## Problem to solve
Write out the stretch of lines from the one containing "You are a GUI" through the end of the records, word for word, leaving the pictures out.

## Supplied data
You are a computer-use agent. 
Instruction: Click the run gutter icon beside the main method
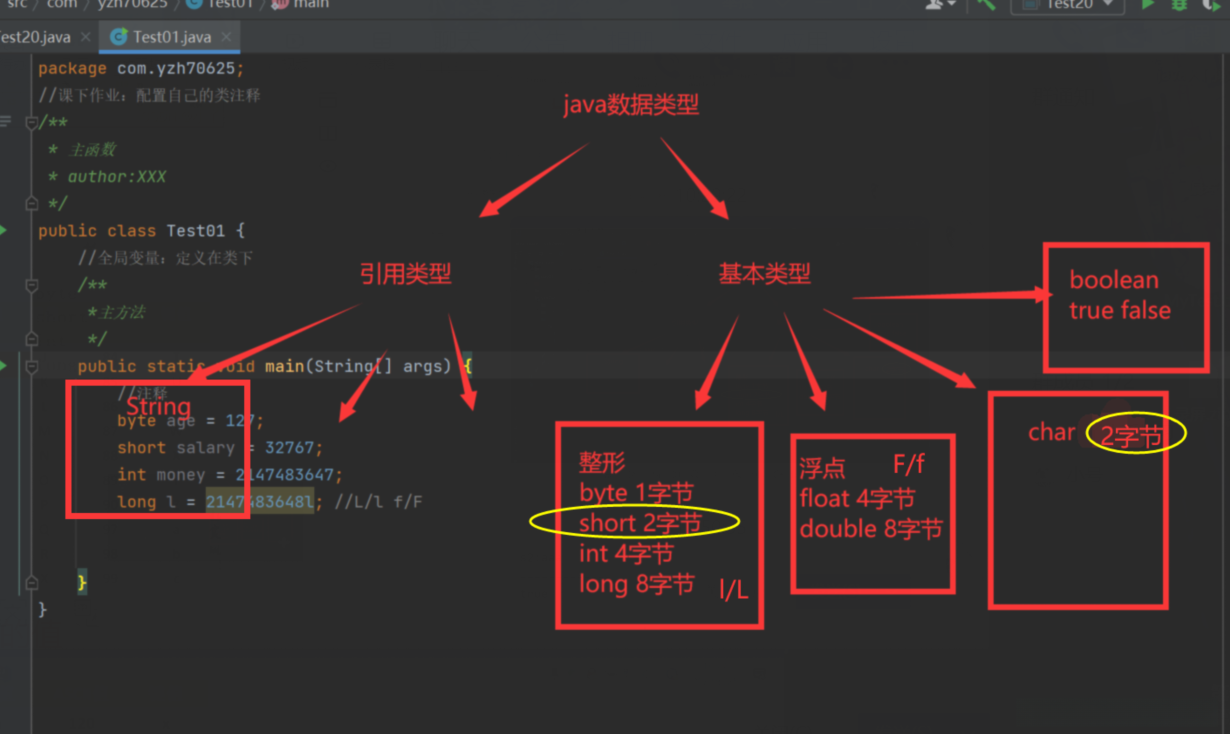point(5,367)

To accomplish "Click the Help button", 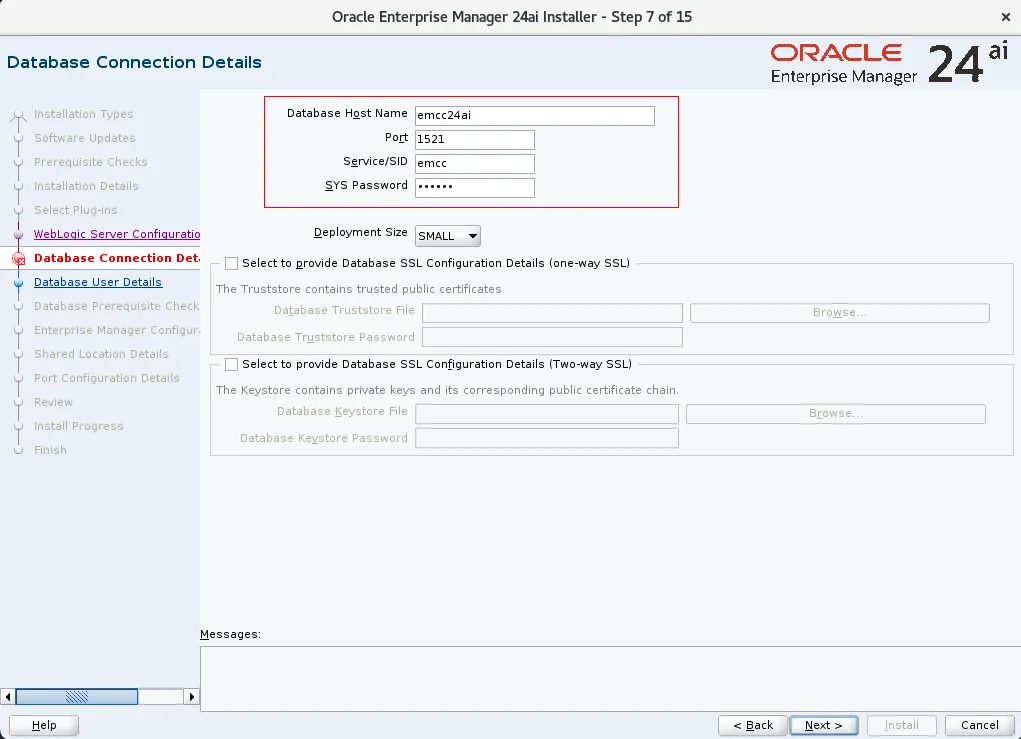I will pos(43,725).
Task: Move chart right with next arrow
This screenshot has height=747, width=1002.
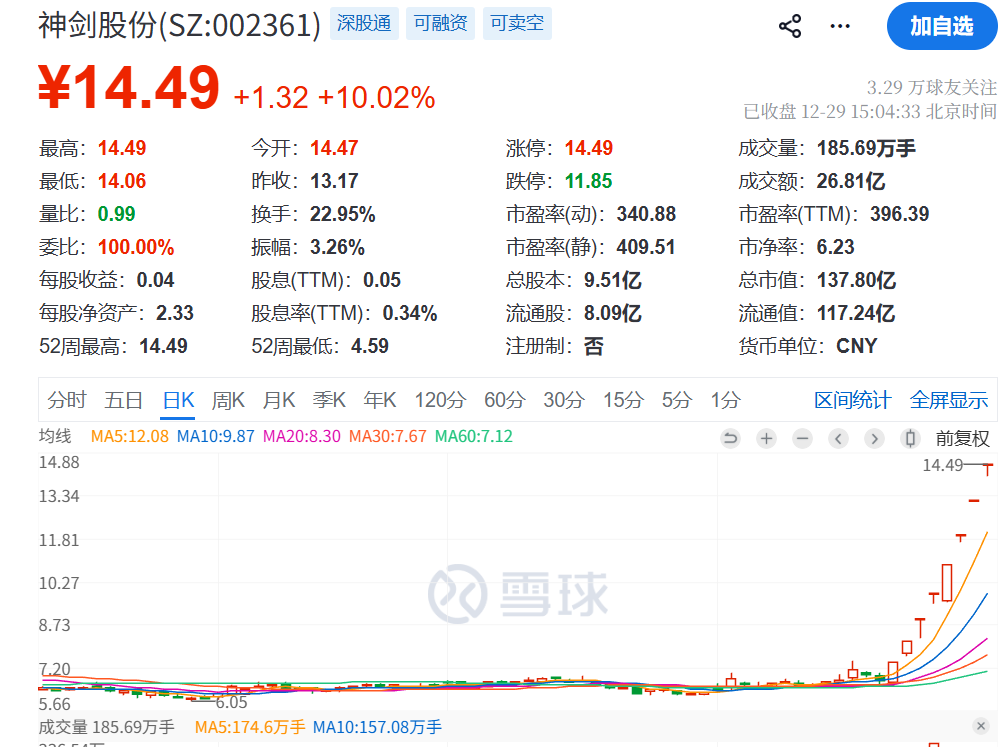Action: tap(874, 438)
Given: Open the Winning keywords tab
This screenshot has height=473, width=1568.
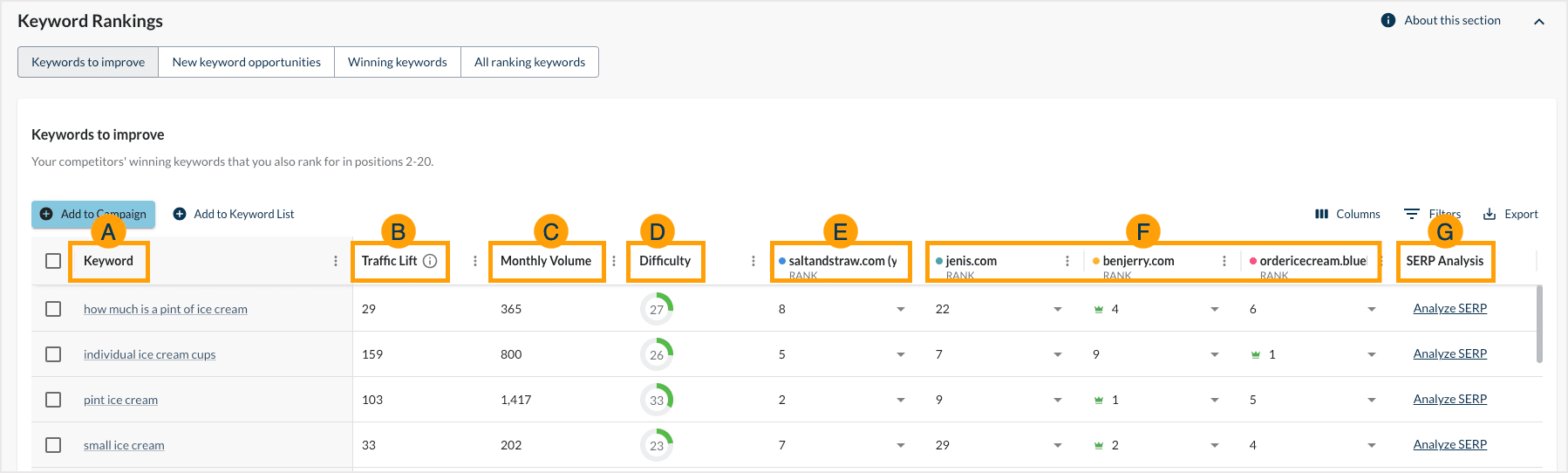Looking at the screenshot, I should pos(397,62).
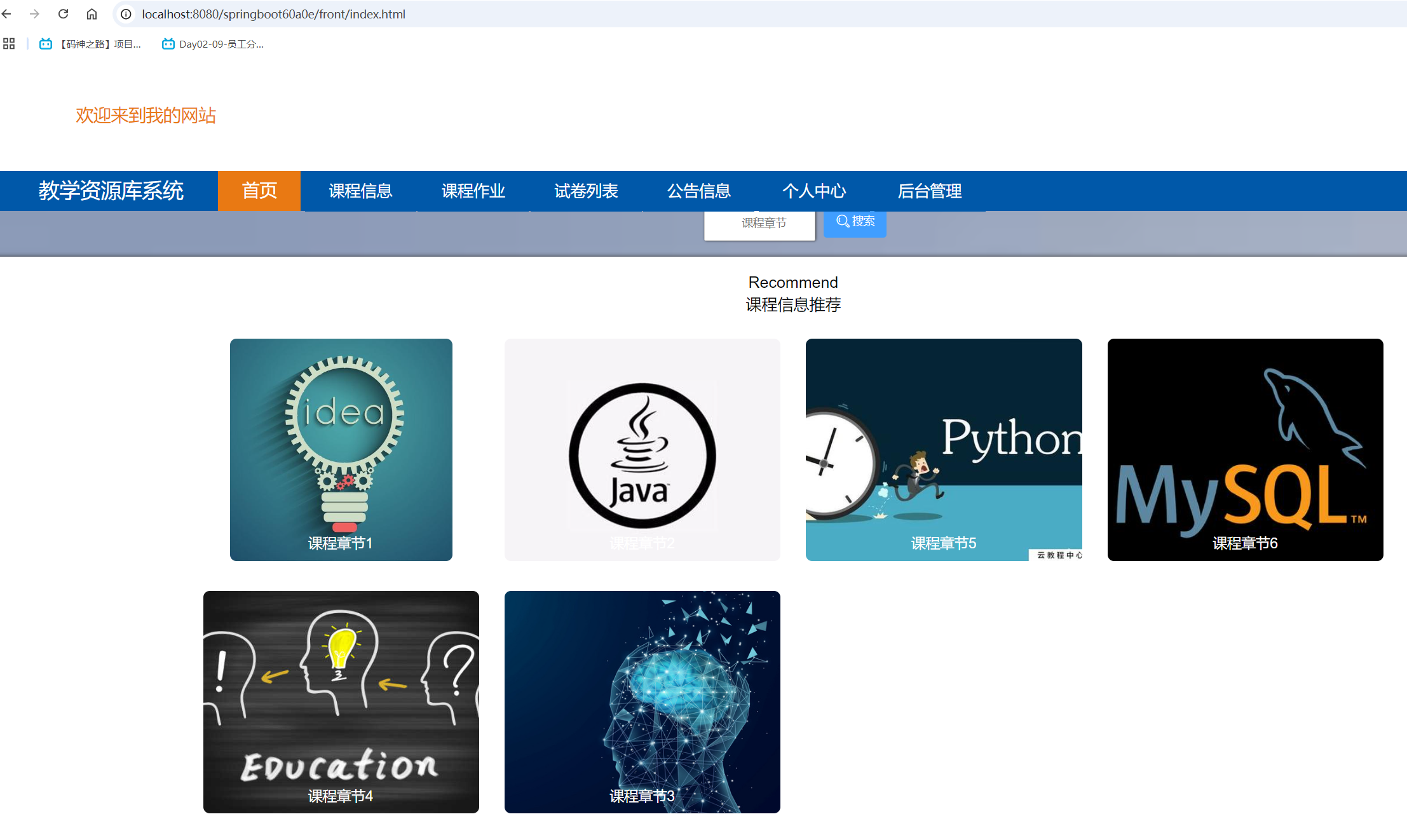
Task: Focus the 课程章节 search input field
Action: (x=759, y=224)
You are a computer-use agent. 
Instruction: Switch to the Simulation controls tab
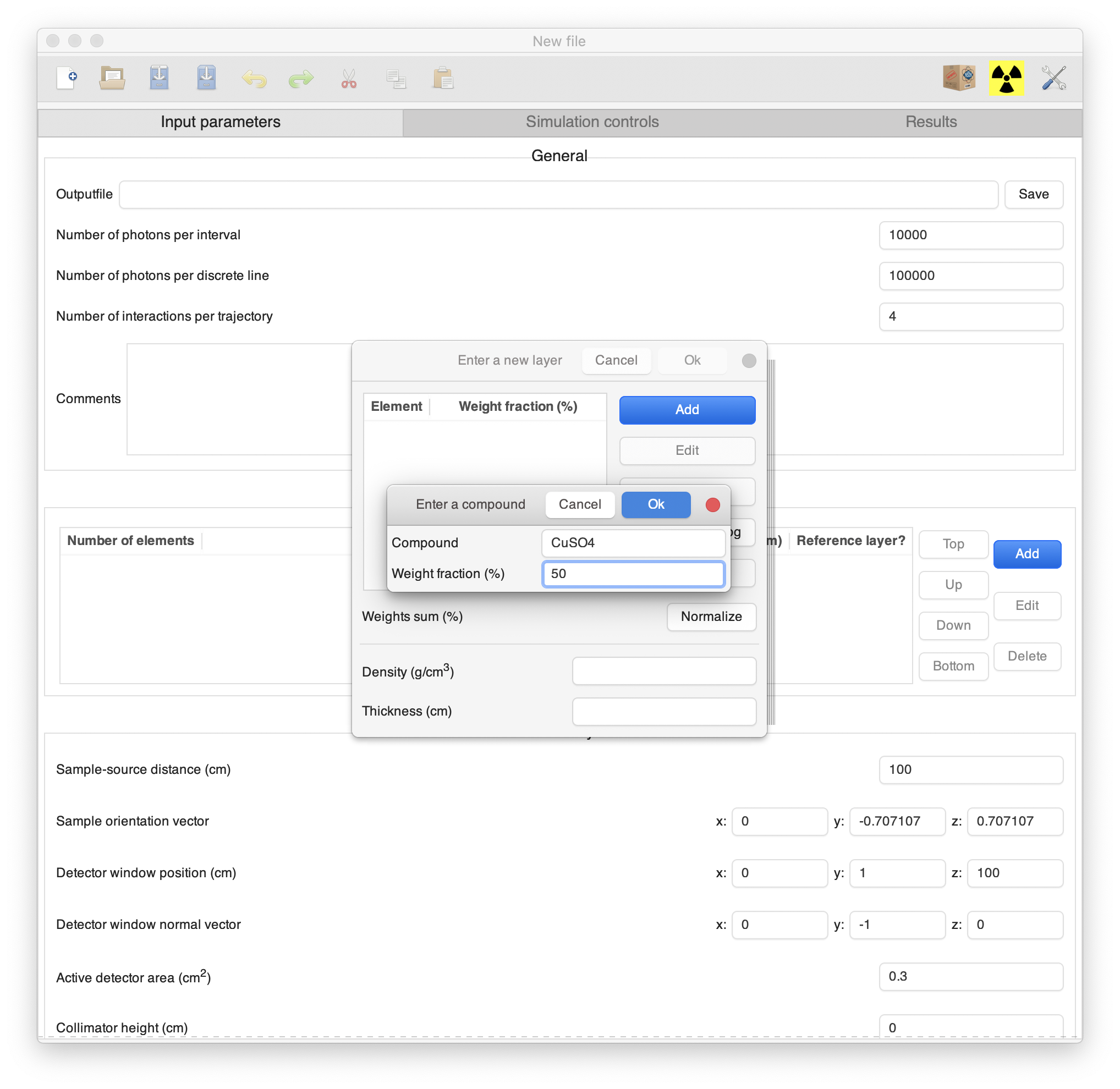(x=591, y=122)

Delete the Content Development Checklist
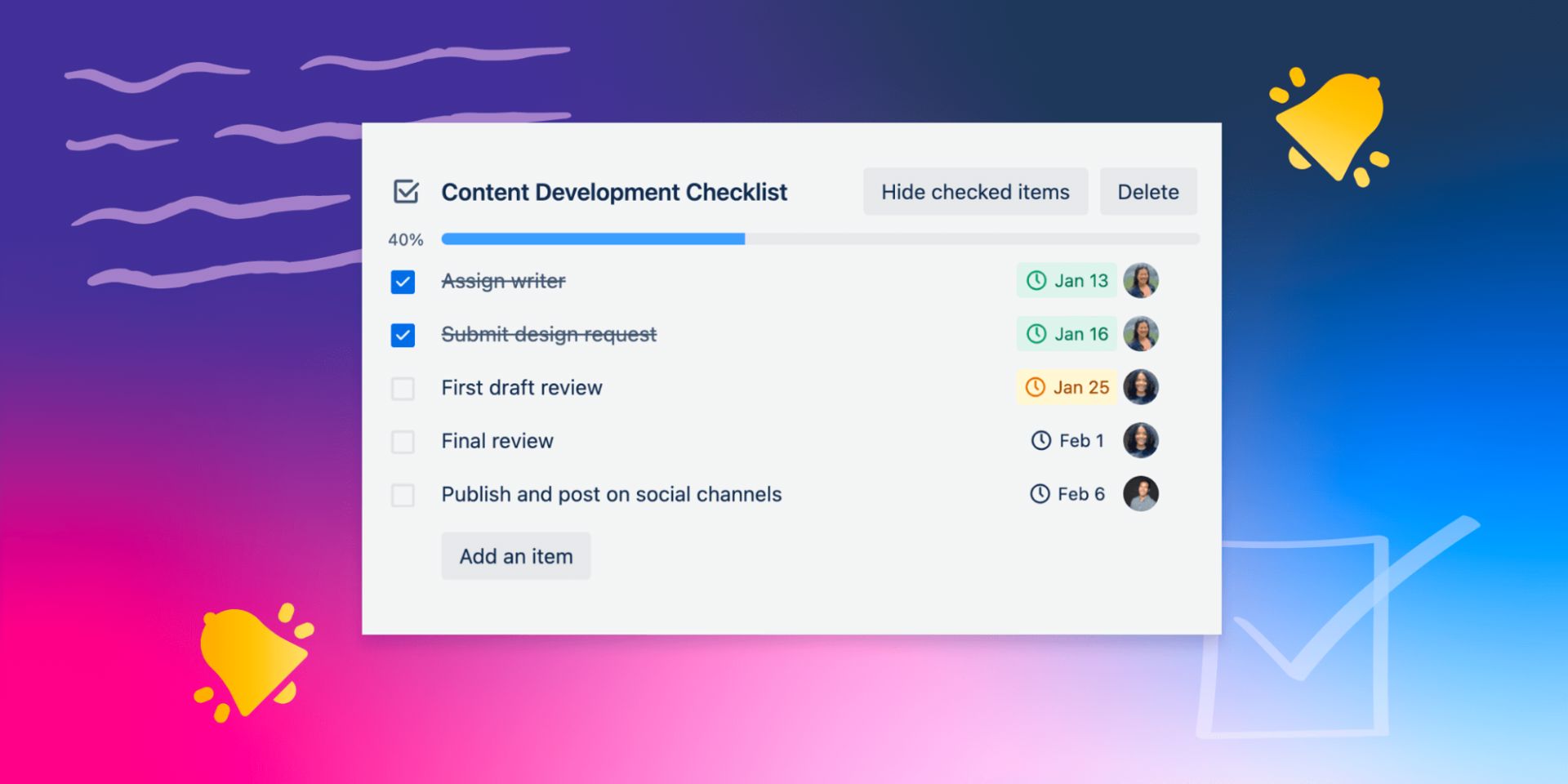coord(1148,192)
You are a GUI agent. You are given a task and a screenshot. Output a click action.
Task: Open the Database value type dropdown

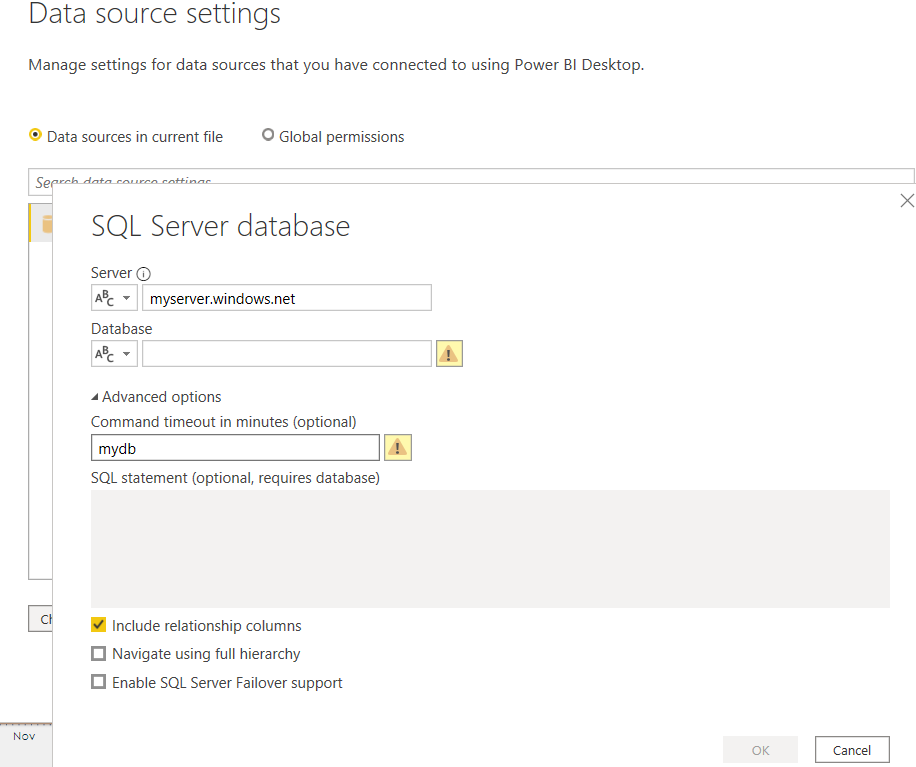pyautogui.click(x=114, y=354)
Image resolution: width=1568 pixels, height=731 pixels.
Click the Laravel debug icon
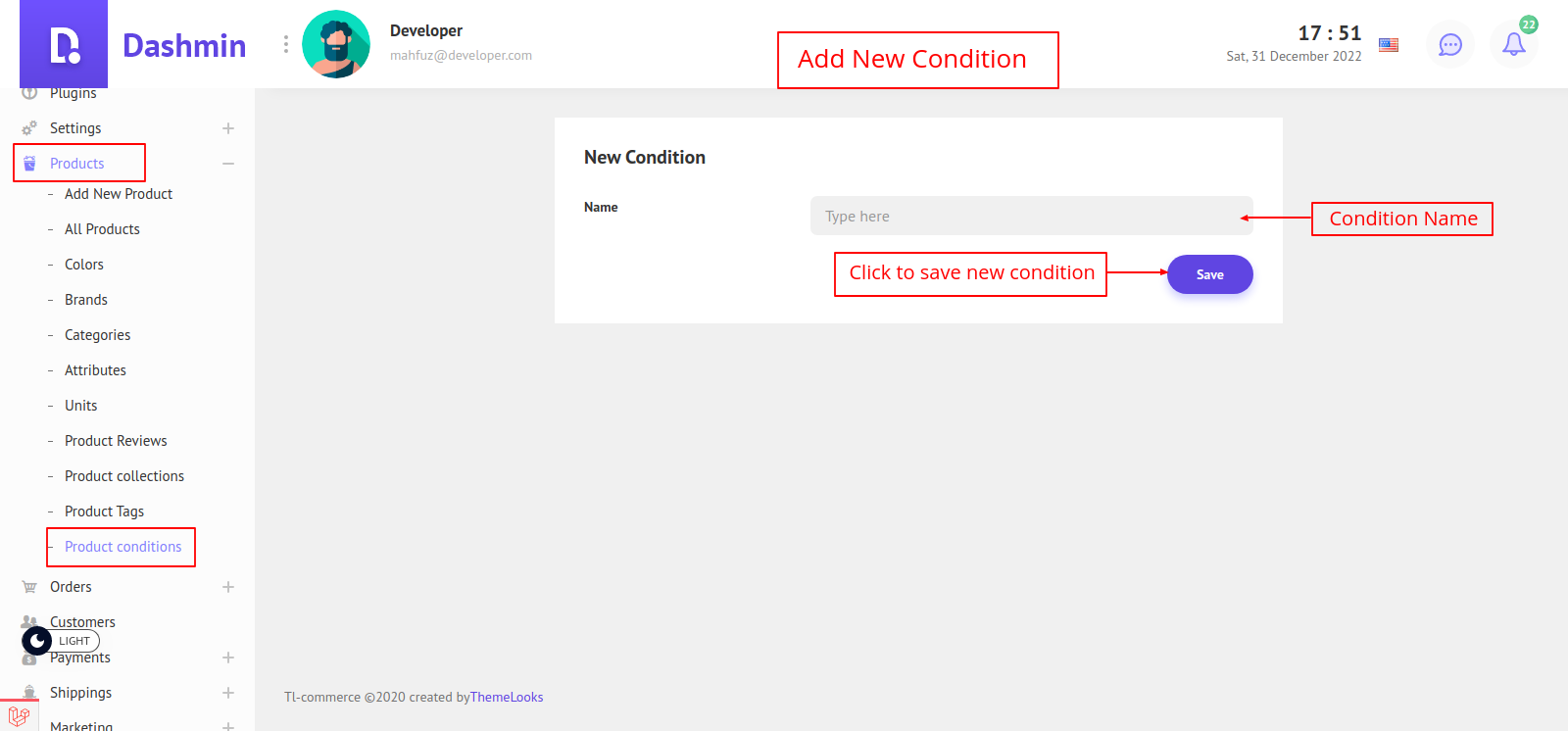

## Output of the exercise
You are a GUI agent. You are given a task and a screenshot. Output a click action.
Task: Open the Database value type dropdown

pyautogui.click(x=114, y=354)
Image resolution: width=1568 pixels, height=731 pixels.
Click the Laravel debug icon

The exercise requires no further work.